Beer Quotes & Wisdom

You can't be a real country unless you have a beer and an airline-it

helps if you have some kind of a football team, or some nuclear

weapons, but at the very least you need a beer. -- Frank Zappa

Friday, March 4, 2011

Ignorance IS Bliss

Over a long, boring winter with a lot of time on my hands, and boldly leaping into the advancements of 20th century technology, I have begun to listen to some homebrewing podcasts on i-Tunes.  Specifically the podcasts from Beer Smith, the Brewing Network and Jamil Zainasheff.  I've discovered a wealth of information that I am now beginning to regret.
Up until this year, brewing has been a pleasureable experience.  I would create my brewsheets with Beer Smith and follow the instructions. 
So far I think I can safely say, I've made some pretty good beers.  I've won a ribbon in every competition I have entered. 
A 3rd in my first Indiana Brewer's Cup for a porter that I had never brewed before. The next year I not only got a blue ribbon for my sweet stout that I had never brewed before, it won Best of Show!  The following year I got another blue ribbon for my Oktoberfest Marzen, another first time beer, as well as a blue ribbon in the first round of the National Homebrew Competition for a doppelbock that too was a first time attempt.
Figuring I can't always rely on "beginner's luck" (although its worked so far), I began to listen to these podcasts.  The detail & attention to the fine points of brewing are very up front in these shows.  What's the mash temp, not just approximate temp, but exactly the temperature.  How much yeast do you pitch, how much oxygen do you aereate with, at what temperature do you pitch the yeast at & ferment at?
Well, I don't know!  I heat up the water my brewsheet says to heat it up to and throw it into the mash & let it rest.  I cool it down & throw in a package of yeast, or put the wort right onto the yeast cake af the previous beer and let it sit on the counter or in the garage.
So this past weekend, I tried to pay closer attention to the fine points of my brewing technique.  What was once a pleasurable, carefree event has become a tense, "why can't I get the mash temp to stay at 154 degrees?" and a "is this a thick yeast slurry & how do I find out what percentage is non-yeast?" kind of day.
I've always kind of joked in telling people that if you want to see how primatively you can brew award winning beer, come & watch me.  Now I'm afraid that I'm going to have to invest a small fortune in some high tech system to ease my nerves. 
Or maybe I should just stop listening to these podcasts.  After all, as the old saying goes, It's better to be lucky than good.

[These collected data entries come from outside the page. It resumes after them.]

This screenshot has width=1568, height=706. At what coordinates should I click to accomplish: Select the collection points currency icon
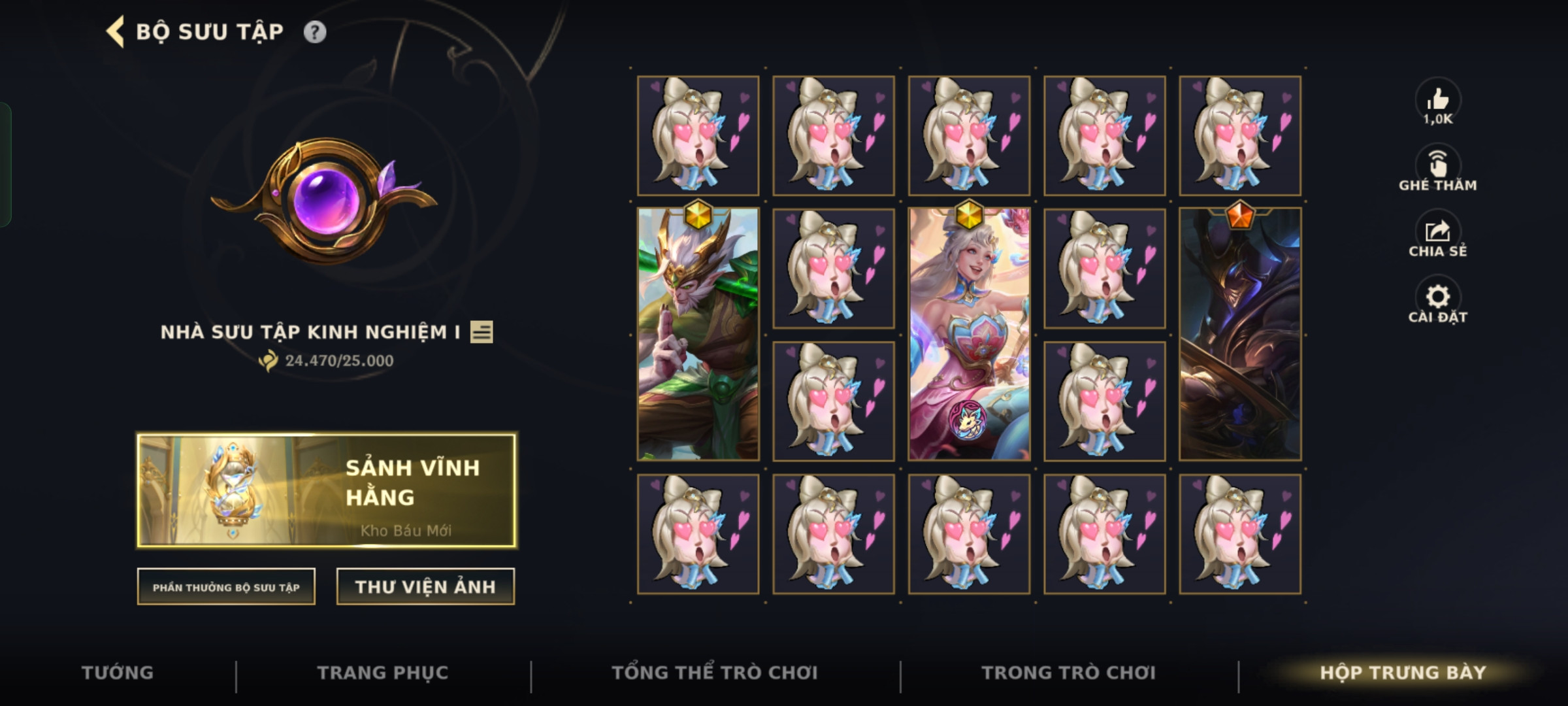(269, 360)
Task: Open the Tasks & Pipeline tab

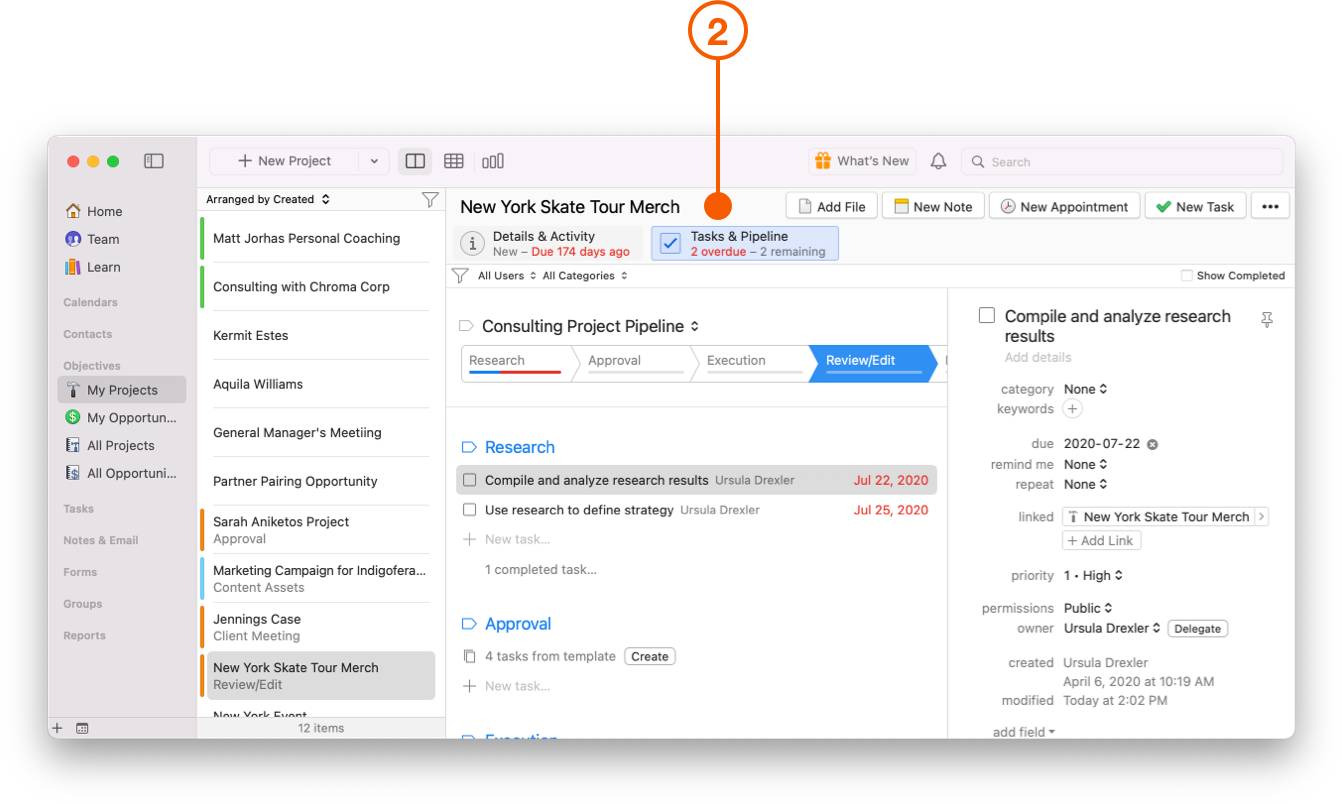Action: [744, 243]
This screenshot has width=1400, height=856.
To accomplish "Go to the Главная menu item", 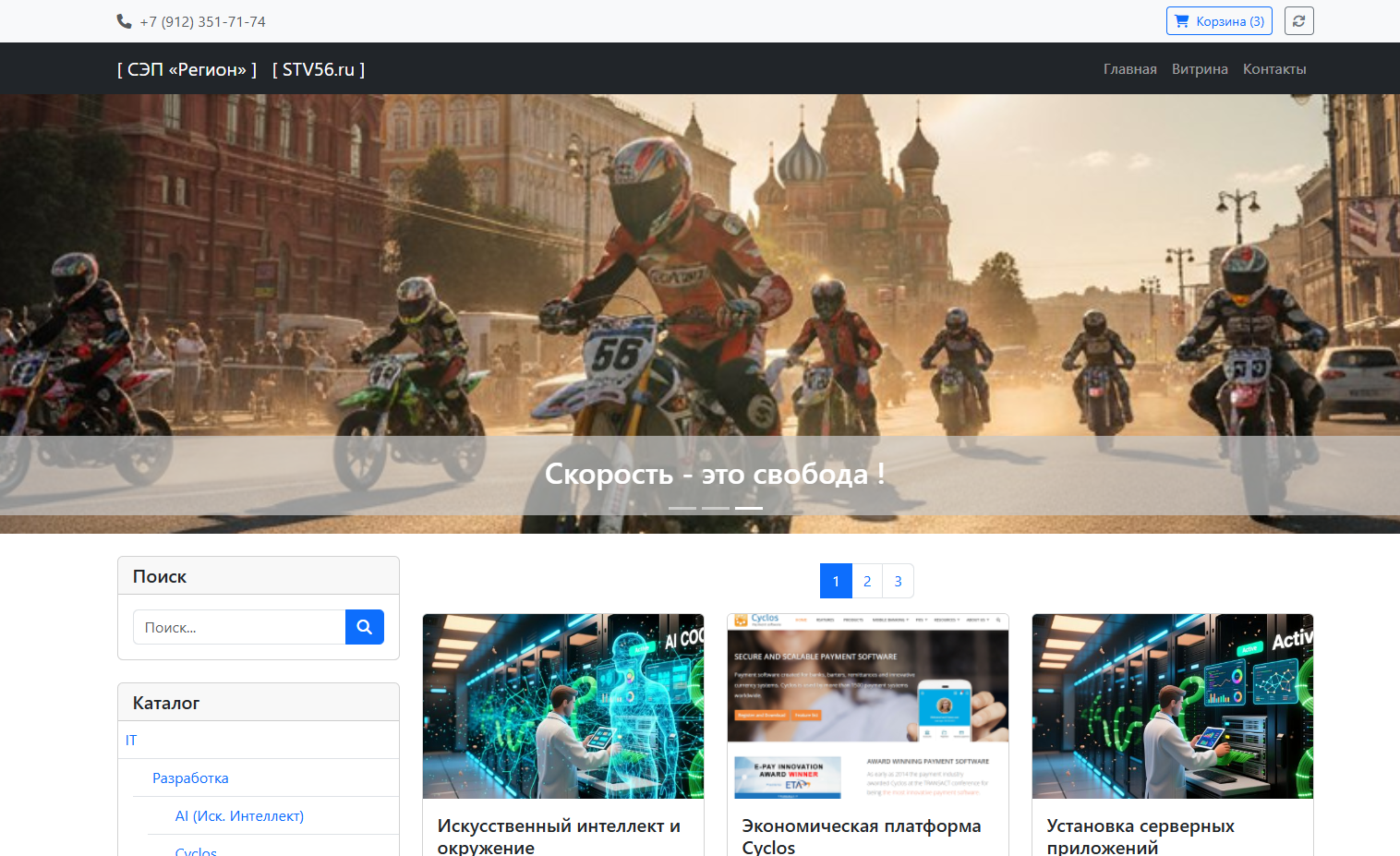I will point(1129,69).
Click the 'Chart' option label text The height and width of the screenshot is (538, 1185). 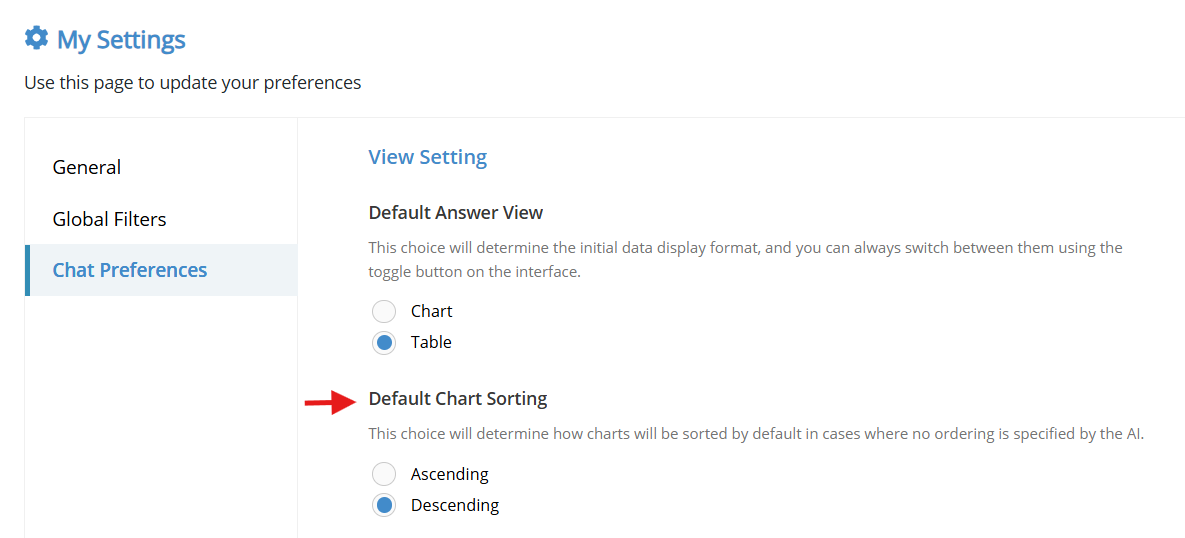tap(432, 311)
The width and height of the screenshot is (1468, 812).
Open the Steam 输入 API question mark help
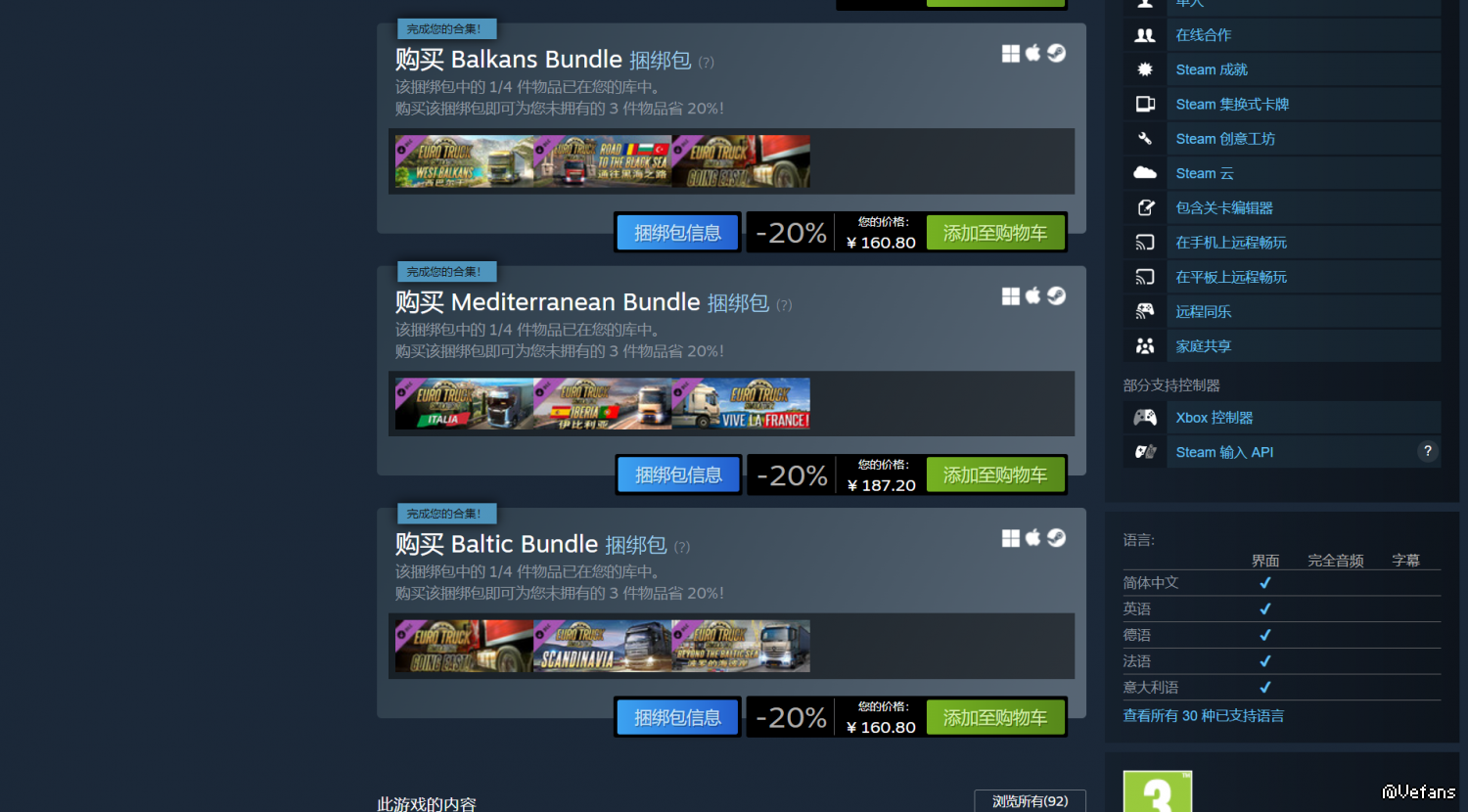pos(1428,451)
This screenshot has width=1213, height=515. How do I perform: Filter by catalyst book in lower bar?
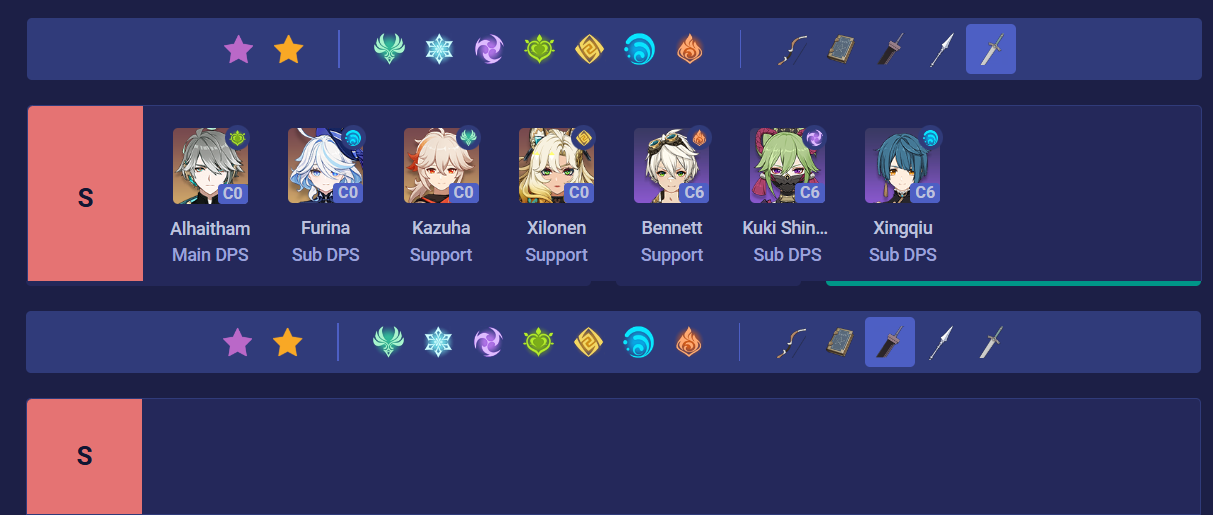840,342
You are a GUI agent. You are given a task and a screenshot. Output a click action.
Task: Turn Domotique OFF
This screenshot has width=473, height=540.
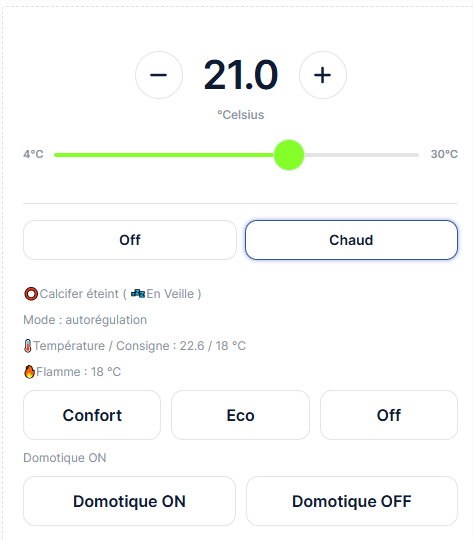pos(352,501)
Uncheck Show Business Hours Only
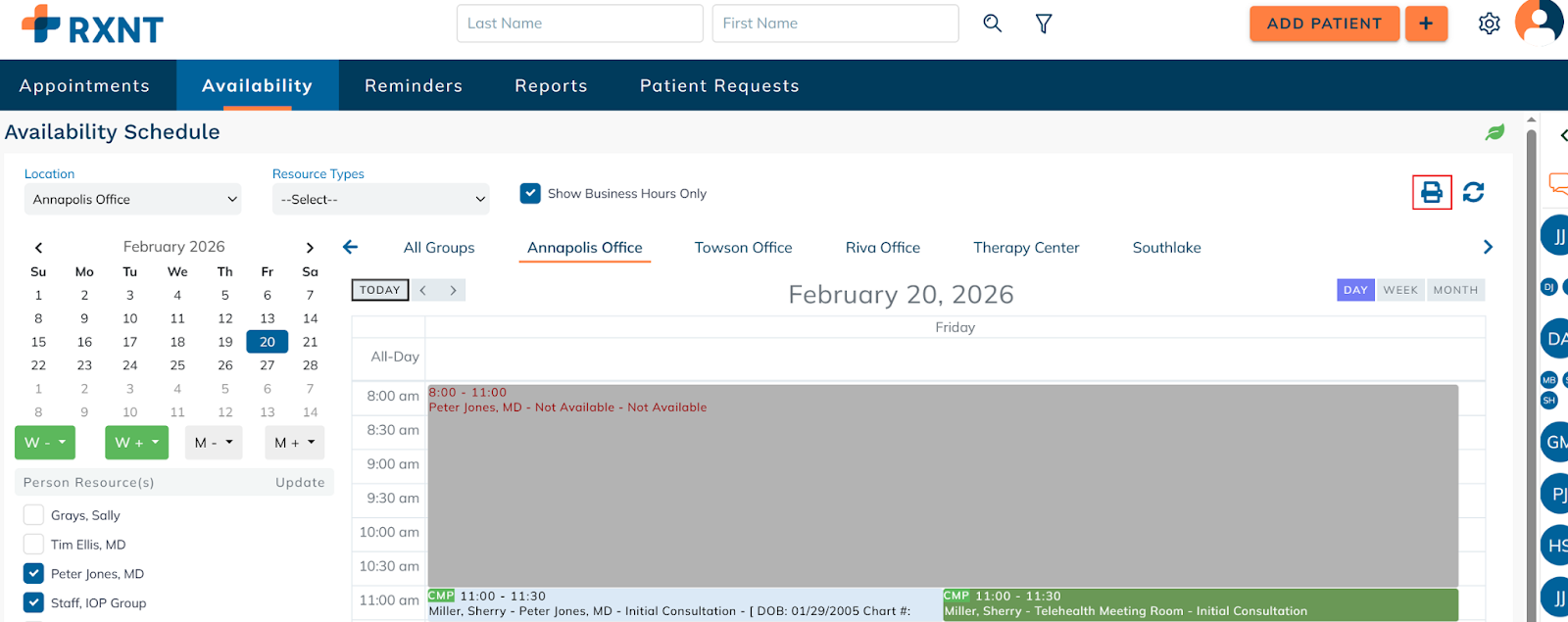Viewport: 1568px width, 622px height. pyautogui.click(x=530, y=194)
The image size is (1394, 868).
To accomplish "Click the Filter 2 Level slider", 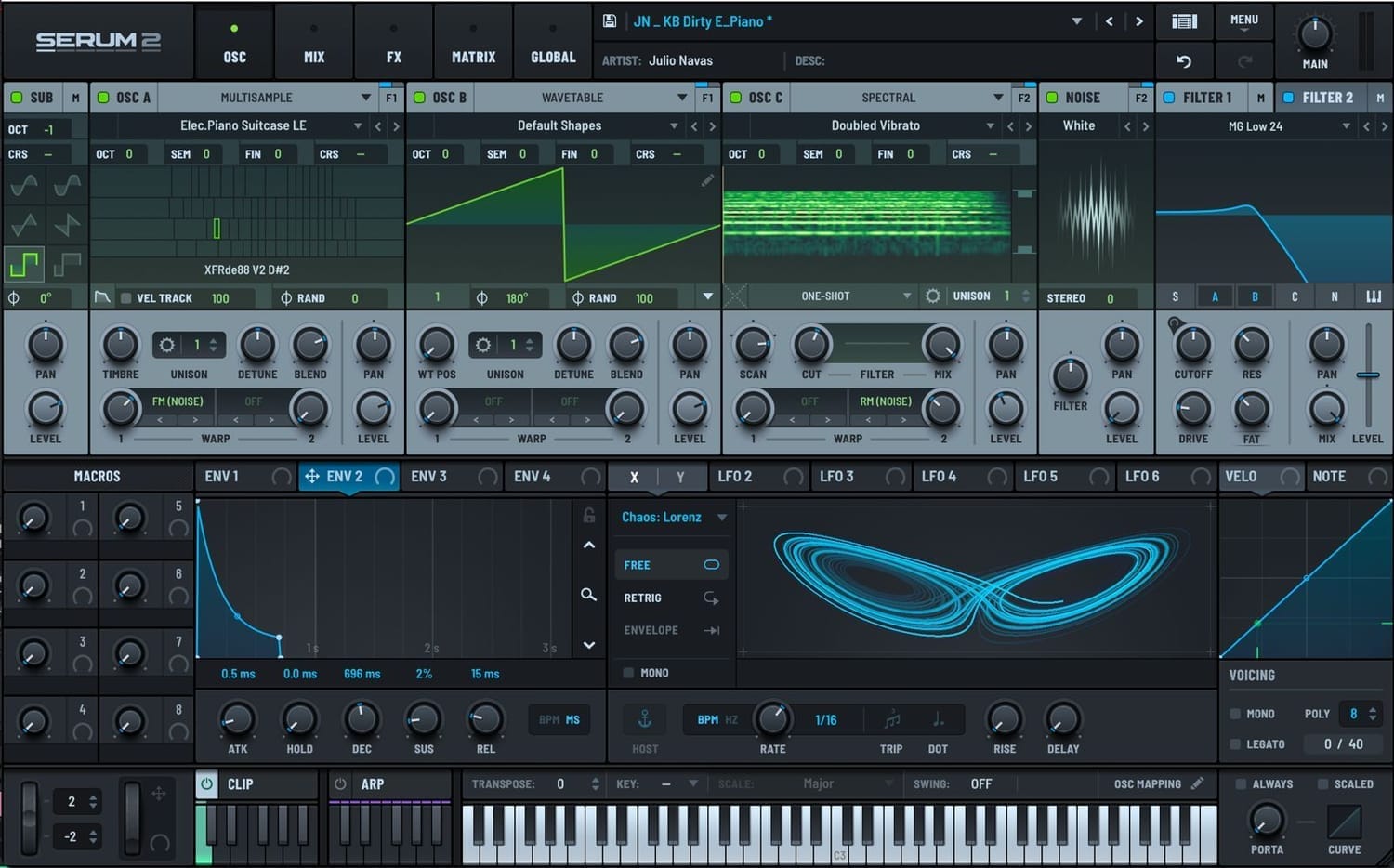I will pos(1367,375).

  1. As a science minded person - I say the more you know the better. Know what to worry about and what to not get worried about. If your mash is a few degrees off don't worry, if your ferment temp is running hot worry. In either case make a note of the temperature and taste the finished beer. Base future concern over the details on the taste of the finished product.

  2. And don't forget to "relax, don't worry, have a home brew".